By Stacey Kusterbeck
In caring for patients at the end of life, Columba Thomas, MD, noticed that delirium often went unrecognized. In other cases, delirium was treated as a set of symptoms rather than as a syndrome. “Patients can easily end up quite sedated,” says Thomas, a postdoctoral associate and a bioethics fellow at Georgetown University’s Kennedy Institute of Ethics. A typical scenario is that a patient suddenly becomes agitated and looks quite uncomfortable. Clinicians caring for the patient treat the symptoms with antipsychotics and narcotics. “But they often don’t take a step back and say, ‘This patient is delirious. What is causing it, and what can we do about it?’” says Thomas.
Thomas and colleagues proposed a set of ethical rules to help clinicians manage the complex tradeoffs in ethical decision-making in such cases.1 “There are not easy, surefire solutions when patients develop delirium. But it is important for clinicians to appreciate the clinical and ethical complexity at hand and to think critically about better ways to prevent and treat delirium,” explains Thomas.

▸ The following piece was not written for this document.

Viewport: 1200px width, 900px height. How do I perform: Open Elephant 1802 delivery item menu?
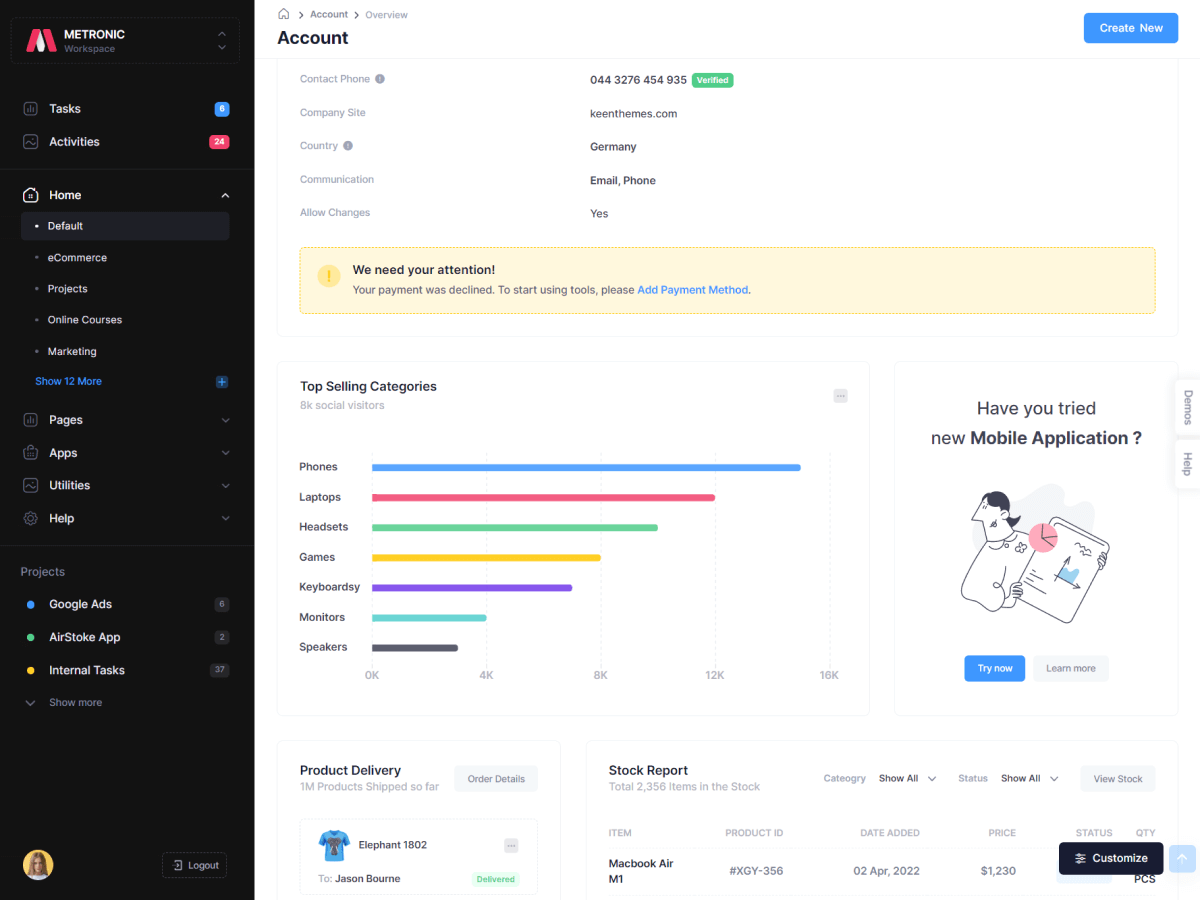(511, 846)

It is important for clinicians to recognize clinical and ethical challenges when older adults develop delirium at the end of life. Clinicians must think critically about how best to approach delirium based on a patient’s goals of care, according to the authors.
Some patients might want a basic workup to diagnose and treat a urinary tract infection — a common cause of delirium in older adults. Other patients may prefer to focus more exclusively on comfort. “Focusing on comfort and symptom management does not necessarily exclude other concerns, such as maintaining lucidity and functionality to the degree possible,” notes Thomas.
Ethicists can help to clarify the goals of care for a patient who develops delirium at the end of life. “Ethics consults can be helpful when there is uncertainty about how extensive of a diagnostic workup to do to consider reversible causes of delirium,” concludes Thomas.
- Thomas C, Alici Y, Breitbart W, et al. Drugs, delirium, and ethics at the end of life. J Am Geriatr Soc 2024; Jan 19. doi: 10.1111/jgs.18766. [Online ahead of print].